Van groot naar klein

Toiletspullen op een fietstocht hebben de potentie om een zwaar en ruimtevretend drama te worden. Tijdens een paar weken fietsen heb je veel minder shampoo, scheercrème of tandpasta nodig dan thuis op de wastafel staat. Oplossing: overhevelen in kleine tubes, potjes en flesjes. Mijn hofleveranciers zijn:

  • Nalgene Outdoor: kunststofspecialist, begonnen als fabrikant van kunststof schaaltjes, cilinders en flessen voor laboratoria. Voor de outdoormarkt maken ze een groot aantal potjes, flesjes en drinkflessen om levensmiddelen in te bewaren. Gemaakt van verschillende kunststoffen, geschikt voor verschillende gebruiksdoelen en in meerdere groottes en vormen. De schroefdoppen zijn lekvrij, de openingen meestal groot (gemakkelijk vullen en schoonmaken), het kunststof BPA-vrij. Hun 1-liter Tritan wijdhalsfles is een icoon en een van de meest verkochte waterflessen ter wereld.
  • Muji: de Japanse HEMA, met woon- en reisaccessoires met eenvoudige vormgeving en grote functionaliteit. Er zit van alles van Muji in m’n tassen. Buiten Japan heeft Muji vestigingen in onder andere Londen (Oxford Street en Carnaby Street, vlakbij Hamleys), Parijs (winkelcentrum Westfield Forum des Halles, metrohalte Châtelet-Les Halles), Berlijn, Barcelona en Madrid.
Potjes en tubes fietsvakantie

Shampoo, Assos chamois crème (voor het zitvlak), scheercrème, after-shave, tandpasta, oploskoffie en suiker. De linker vier tubes en potje zijn van Muji, de rechter twee potjes van Nalgene.

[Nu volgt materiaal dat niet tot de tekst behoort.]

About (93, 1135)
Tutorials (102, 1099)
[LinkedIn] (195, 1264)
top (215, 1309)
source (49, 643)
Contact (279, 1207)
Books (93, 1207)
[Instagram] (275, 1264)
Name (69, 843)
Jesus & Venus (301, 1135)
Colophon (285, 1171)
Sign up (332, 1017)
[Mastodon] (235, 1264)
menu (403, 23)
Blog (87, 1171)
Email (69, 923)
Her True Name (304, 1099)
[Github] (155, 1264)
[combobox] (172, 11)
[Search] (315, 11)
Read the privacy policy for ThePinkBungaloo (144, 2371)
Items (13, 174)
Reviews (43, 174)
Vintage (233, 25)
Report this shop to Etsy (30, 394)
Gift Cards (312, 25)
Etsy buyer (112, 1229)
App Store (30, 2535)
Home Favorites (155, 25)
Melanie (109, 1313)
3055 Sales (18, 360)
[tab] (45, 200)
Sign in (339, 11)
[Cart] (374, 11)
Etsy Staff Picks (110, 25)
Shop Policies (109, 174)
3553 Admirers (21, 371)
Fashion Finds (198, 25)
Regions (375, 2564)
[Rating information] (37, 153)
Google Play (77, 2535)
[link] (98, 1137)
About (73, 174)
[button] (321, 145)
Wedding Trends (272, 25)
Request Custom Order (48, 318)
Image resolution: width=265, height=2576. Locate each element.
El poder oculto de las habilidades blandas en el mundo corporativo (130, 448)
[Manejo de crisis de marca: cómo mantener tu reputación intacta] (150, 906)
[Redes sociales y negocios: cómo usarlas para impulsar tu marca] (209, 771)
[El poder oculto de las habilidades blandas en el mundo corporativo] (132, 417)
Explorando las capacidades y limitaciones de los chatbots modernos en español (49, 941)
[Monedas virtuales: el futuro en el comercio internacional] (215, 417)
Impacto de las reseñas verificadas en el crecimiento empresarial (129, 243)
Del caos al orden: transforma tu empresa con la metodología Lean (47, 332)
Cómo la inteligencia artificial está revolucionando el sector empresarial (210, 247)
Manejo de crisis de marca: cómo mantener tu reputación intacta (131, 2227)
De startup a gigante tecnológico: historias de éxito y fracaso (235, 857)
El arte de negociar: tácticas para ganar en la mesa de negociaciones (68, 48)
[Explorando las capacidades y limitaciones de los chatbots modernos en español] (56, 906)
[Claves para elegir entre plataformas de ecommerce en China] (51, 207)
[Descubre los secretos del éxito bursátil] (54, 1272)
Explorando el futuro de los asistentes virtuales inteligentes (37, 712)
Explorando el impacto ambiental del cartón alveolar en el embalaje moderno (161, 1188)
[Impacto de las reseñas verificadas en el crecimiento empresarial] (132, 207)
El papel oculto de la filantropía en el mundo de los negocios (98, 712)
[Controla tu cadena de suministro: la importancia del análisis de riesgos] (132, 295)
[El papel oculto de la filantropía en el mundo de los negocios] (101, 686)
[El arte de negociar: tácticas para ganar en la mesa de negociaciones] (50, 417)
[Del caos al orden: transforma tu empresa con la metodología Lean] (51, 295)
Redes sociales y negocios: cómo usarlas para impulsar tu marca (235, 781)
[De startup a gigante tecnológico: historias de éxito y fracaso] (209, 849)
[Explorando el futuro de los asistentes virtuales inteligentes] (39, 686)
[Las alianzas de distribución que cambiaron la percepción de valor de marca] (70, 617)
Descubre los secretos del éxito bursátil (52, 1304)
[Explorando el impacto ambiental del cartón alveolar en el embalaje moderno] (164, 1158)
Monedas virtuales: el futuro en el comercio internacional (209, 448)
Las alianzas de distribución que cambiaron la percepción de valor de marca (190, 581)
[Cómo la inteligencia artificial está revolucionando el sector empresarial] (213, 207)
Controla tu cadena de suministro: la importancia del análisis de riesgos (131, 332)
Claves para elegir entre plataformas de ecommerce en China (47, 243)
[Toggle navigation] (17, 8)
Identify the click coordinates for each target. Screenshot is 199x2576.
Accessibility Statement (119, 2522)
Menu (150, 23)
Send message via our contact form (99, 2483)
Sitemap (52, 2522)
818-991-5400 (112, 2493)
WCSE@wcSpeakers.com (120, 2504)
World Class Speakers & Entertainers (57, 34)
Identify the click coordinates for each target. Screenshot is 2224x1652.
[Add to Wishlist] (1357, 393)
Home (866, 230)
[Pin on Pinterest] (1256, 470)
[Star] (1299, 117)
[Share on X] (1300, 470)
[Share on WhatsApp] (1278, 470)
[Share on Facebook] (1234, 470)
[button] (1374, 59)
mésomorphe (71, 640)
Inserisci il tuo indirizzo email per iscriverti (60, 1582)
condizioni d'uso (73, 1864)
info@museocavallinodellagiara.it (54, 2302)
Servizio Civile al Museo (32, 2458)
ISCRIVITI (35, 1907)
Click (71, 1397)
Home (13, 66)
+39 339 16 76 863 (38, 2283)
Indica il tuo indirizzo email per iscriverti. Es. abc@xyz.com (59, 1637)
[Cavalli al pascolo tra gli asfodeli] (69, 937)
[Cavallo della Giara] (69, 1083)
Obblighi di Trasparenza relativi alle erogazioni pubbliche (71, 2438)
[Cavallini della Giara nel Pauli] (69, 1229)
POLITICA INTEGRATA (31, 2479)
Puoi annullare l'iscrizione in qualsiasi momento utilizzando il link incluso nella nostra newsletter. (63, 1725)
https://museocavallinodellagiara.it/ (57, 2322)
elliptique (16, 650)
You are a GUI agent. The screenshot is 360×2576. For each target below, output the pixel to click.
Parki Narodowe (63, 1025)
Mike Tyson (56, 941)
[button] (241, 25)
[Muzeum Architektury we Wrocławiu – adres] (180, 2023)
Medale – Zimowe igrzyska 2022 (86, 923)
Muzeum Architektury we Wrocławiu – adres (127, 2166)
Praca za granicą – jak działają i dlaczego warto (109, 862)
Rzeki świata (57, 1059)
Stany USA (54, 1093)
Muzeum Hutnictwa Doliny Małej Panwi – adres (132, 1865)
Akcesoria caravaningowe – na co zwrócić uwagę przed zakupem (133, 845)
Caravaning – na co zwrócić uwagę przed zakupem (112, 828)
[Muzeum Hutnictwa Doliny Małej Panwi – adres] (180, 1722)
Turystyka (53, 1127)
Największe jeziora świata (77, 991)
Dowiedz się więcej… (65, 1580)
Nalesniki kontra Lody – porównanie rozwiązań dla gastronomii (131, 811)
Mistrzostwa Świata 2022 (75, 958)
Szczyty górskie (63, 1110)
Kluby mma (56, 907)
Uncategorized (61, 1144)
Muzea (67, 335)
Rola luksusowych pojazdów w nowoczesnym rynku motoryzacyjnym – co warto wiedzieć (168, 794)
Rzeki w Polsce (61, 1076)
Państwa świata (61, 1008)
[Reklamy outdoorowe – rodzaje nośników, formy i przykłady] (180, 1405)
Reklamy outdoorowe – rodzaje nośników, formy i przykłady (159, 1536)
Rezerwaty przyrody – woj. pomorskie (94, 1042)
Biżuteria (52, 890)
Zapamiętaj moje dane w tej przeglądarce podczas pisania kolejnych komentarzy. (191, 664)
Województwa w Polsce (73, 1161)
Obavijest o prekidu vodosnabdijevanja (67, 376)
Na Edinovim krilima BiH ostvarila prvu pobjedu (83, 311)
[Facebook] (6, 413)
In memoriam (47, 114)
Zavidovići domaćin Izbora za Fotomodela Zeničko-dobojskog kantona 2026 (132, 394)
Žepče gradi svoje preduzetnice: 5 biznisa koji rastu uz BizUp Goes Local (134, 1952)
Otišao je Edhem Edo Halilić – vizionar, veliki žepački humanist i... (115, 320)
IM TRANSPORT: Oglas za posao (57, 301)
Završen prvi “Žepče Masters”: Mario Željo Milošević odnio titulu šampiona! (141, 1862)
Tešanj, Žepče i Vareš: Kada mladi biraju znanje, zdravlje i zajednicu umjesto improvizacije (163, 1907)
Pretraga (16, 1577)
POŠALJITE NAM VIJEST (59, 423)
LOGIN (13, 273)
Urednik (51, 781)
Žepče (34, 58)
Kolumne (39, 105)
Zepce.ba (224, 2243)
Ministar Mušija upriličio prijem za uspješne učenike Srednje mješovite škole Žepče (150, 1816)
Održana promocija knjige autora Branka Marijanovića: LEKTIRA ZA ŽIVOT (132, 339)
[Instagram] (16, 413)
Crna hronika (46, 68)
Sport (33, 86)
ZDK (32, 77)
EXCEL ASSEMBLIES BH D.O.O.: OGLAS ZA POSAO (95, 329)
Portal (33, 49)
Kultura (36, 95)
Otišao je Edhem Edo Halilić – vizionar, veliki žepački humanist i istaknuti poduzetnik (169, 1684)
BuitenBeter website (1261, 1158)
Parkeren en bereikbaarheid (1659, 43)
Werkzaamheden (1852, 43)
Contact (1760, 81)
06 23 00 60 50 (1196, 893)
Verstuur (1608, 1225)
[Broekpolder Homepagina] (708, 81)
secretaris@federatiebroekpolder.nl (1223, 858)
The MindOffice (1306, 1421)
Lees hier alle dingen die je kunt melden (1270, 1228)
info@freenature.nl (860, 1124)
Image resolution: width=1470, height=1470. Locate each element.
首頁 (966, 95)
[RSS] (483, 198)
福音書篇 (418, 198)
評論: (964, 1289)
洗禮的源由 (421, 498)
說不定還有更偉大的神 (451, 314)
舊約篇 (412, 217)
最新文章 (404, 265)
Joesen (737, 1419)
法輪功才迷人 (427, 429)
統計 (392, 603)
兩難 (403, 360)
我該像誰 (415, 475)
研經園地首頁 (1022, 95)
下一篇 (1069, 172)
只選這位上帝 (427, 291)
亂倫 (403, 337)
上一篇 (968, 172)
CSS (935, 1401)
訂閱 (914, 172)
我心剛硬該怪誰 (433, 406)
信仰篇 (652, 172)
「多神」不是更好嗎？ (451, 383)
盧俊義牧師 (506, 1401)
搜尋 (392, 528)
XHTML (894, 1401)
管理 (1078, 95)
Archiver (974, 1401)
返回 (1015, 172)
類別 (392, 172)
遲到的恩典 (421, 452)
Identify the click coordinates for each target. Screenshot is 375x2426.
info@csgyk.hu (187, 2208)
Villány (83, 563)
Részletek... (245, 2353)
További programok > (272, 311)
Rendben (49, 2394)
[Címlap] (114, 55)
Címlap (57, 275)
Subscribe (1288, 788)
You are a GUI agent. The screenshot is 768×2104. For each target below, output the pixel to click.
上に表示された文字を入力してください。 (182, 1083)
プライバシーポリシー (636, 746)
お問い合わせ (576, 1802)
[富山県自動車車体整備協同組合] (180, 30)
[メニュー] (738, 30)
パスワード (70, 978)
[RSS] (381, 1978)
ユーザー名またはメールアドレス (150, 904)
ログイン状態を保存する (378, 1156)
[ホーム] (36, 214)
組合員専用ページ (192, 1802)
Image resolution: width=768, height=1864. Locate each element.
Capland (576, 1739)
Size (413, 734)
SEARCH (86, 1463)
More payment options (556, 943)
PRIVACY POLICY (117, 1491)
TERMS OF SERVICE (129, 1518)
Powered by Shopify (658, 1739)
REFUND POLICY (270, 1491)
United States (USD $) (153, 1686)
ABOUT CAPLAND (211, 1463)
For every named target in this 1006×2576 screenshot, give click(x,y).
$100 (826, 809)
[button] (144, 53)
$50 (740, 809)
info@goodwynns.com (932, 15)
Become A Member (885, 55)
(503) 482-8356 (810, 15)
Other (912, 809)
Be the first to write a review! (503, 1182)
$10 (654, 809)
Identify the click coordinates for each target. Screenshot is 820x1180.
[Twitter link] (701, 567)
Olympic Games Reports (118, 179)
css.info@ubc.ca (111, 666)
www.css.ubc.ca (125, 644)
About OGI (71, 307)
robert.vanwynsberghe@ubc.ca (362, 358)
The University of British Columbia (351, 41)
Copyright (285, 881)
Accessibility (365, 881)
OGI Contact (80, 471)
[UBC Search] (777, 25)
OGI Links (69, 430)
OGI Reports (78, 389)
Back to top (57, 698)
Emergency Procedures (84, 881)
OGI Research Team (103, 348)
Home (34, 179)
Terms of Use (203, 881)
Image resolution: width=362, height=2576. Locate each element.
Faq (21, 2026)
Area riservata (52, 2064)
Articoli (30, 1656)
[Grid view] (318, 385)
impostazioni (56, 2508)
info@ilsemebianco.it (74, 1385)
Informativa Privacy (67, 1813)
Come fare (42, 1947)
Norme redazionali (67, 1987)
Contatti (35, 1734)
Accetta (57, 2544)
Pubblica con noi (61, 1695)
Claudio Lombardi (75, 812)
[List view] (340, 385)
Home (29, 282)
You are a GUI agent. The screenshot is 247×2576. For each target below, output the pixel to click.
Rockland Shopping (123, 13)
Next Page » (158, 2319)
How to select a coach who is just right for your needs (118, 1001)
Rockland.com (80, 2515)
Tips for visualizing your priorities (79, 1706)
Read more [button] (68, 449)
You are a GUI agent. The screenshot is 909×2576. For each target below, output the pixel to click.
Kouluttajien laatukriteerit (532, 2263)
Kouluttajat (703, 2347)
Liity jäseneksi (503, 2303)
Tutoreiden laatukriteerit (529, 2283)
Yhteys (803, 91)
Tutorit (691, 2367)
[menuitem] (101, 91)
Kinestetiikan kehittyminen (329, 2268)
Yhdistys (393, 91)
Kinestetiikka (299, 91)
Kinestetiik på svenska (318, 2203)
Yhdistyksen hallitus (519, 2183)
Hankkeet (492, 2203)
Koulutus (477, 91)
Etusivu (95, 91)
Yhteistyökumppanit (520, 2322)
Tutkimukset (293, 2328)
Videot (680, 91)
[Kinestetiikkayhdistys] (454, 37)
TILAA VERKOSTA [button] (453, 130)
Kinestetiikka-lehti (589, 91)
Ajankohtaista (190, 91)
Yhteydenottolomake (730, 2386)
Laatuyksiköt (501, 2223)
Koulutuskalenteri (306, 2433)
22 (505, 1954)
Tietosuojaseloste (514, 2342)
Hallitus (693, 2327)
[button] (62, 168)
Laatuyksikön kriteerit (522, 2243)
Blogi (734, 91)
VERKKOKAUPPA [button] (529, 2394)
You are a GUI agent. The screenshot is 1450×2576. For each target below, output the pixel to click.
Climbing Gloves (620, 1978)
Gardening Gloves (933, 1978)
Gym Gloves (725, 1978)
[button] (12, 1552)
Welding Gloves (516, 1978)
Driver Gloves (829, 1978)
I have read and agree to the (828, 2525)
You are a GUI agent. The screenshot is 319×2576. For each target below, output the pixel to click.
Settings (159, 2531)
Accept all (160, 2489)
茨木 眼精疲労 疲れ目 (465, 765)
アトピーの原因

  • Handig: IKEA escape-tas | Campingdouchehokjesbouwers testen hun eigen maaksels niet. Bestaat niet. Dan zouden ze ontdekken dat één haakje niet genoeg is, het tussenschot te smal (waardoor je spullen mee-douchen) en de zitplank daardoor altijd nat. Oplossing: een sterke (vaker te gebruiken) plastic tas met hengsels die je aan dat ene haakje hangt en waarin je alles doet dat niet nat mag worden. IKEA had ooit een mini-versie van de Frakta (de blauwe kraaktas-met-hengsels), die ideaal is: klein op te vouwen, licht en sterk.
  • Wassen: Nalgene 60 ml flesje met wolwasmiddel | Alles wat onderweg gewassen moet worden is (op de handdoek na) van wol, dus wolwasmiddel. Wolwasmiddel laat het natuurlijke vetlaagje van wol intact en voorkomt dat wol gaat vervilten. Waszak (gaas, Muji) | Daarin stop ik wat gewassen moet worden, zodat het niet in de zak met het schone goed zit.
  • Verder: zonnebrand, lip-zonnebrand-stick, EHBO-set.
  • Toiletgang onderweg: shit kit (tekstkader).
The Deuce schep

Alles wat ik nodig heb voor de toiletgang onderweg.

Shit kit

Wie, zoals ik sinds een paar jaar, regelmatig wild kampeert moet een oplossing vinden voor de grote boodschap onderweg. Toen ik nog niet beter wist groef ik met de hak van m’n schoen een kuiltje en deed daar wat je op campings in hokjes met lawaaideuren doet. Inmiddels weet ik wel beter. Met mijn na grondig onderzoek samengestelde shit kit maak ik elke toiletgang te velde tot een onvergetelijke ervaring.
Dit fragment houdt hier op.